* [Source extract]
Team:Linkoping/Software



Introduction

We set out to create a web tool with the intent of identifying novel pathological biomarkers. A large bottleneck within bioinformatics lies within the user's ability to integrate the proper methods within their analysis. Additionally, the learning curve of novice bioinformaticians today is very steep. By giving the user a plethora of customizable tools to do so and collecting them all in one web tool we hope to relieve this bottleneck and to generate significant results in an elegant fashion.

Complex diseases can not be explained by specific loci but are instead created through abnormalities in numerous genes. Disease modules are a way of visualizing the interactions and it structures pathological genes in a comprehensible way. By doing enrichment analysis on the generated disease modules one can start to pinpoint suitable biomarkers for disease. All whilst having the generated figures and data readily at hand if using our tool, making it useful for quick rendering alongside being experimental in nature.

Building a pipeline by yourself can be tedious and requires certain prerequisites. There are currently no efficient platforms and out there for creating disease modules and doing enrichments. We thought that customizability and user-friendliness were lacking and, the approachability of current systems was deemed too low. Drawing inspiration from a swiss army knife, that has several unique features, all whilst being sleek and easy to use. Elegantly simple yet complex. Some users might just use the big knife, some might use the scissors and even the toothpicks that always get overseen. Could we take inspiration from this?

The sophisticated existing methodology can be overwhelming if one is unfamiliar with the theory behind the decision making. This was our greatest hurdle to overcome, how can you develop a sophisticated web tool that can be used for novice and expert alike? And can it be stimulating for both types of users?



Overview of ClusteRsy

This is an overview of ClusteRsy. We have provided support to make sure that ClusteRsy can be operated as easily as possible. It consists of a front-page with information about the tool as well as buttons to our tutorial provided and to the user guide for more detailed information.

Then we have the actual usage of ClusteRsy.

”Alttext”
Figure 1. Illustration to show what is included in ClusteRsy. The support, shown in navy blue, consists of an informative front page with links to the user guide, a tutorial, and the GitHub. We also provided a user guide for a more detailed explanation. The Usage, shown in orange, is the workflow of ClusteRsy.

First, the user uploads their RNA-seq data in the form of a count matrix, this is illustrated in figure 2 and it contains the genes studied as rows and the experiment i.e. patient and control samples as columns. You can choose to either upload an expression matrix or directly upload a previously created input object. From here they can select groups, choose whether to use quantile or p-value or additional values. ClusteRsy will automatically calculate whether or not the genes from the count matrix are differentially expressed. This can be summarized as choosing or creating an input object.

The next step is the MODifieR section, where an inference method used for disease module identification is selected to act upon the input object. Then, the user can also select a protein-protein interaction network (PPI), which you can either choose to upload yourself or use existing ones. The role of the PPI network is that of a spine as it gives the mathematical representations of the physical contacts between proteins in the cell and is used by MODifieR for mapping the genes. Whilst doing this second step, you can choose to go into advanced settings or to keep the pre set parameters as default, with the latter being recommended for new users. This second step will create a module object.

* [Supplied entries]
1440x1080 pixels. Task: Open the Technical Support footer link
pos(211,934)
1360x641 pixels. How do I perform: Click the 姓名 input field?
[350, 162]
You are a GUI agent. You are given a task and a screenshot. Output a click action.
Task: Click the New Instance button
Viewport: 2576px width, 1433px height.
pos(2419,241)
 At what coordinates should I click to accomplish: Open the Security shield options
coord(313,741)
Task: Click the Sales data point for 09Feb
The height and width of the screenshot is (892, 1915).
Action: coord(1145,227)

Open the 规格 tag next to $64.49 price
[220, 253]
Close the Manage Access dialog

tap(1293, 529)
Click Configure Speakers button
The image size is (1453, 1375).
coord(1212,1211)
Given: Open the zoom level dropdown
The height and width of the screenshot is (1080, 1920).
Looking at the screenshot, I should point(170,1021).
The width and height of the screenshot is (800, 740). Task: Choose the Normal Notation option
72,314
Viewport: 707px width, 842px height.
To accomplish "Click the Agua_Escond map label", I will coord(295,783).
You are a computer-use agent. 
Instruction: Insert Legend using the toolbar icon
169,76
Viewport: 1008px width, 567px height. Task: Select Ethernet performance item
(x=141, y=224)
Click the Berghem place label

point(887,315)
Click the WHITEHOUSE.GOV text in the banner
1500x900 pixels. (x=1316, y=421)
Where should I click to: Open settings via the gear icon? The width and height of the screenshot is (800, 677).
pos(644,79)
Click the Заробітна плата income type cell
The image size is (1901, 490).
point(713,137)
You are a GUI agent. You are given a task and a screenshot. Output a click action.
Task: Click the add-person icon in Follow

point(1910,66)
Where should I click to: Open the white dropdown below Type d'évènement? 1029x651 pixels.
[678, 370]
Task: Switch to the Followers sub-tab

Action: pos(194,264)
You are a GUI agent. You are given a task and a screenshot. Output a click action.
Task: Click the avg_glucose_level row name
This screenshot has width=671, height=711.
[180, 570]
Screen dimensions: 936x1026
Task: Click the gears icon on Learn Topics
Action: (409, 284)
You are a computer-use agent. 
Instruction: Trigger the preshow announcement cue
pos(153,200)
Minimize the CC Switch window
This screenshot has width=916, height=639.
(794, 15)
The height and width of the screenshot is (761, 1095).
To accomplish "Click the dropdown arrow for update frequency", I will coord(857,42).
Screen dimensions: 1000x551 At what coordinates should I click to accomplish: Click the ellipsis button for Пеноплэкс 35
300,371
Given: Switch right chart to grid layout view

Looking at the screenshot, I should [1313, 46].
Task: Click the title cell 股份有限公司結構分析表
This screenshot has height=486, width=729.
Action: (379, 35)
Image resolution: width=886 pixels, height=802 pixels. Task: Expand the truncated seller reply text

* [Activity]
For each statement below, decide whether it agrees with the ClusteRsy software page. Answer yes or no and quote the words of the page that decide it.
1. The front page of ClusteRsy links to a user guide.
2. For new users, the page recommends opening the advanced settings in the MODifieR step.
3. In the uploaded count matrix, the genes studied form the columns.

* [Response to the exercise]
1. Yes: "consists of an informative front page with links to the user guide, a tutorial, and the GitHub"
2. No: "you can choose to go into advanced settings or to keep the pre set parameters as default, with the latter being recommended for new users"
3. No: "it contains the genes studied as rows and the experiment i.e. patient and control samples as columns"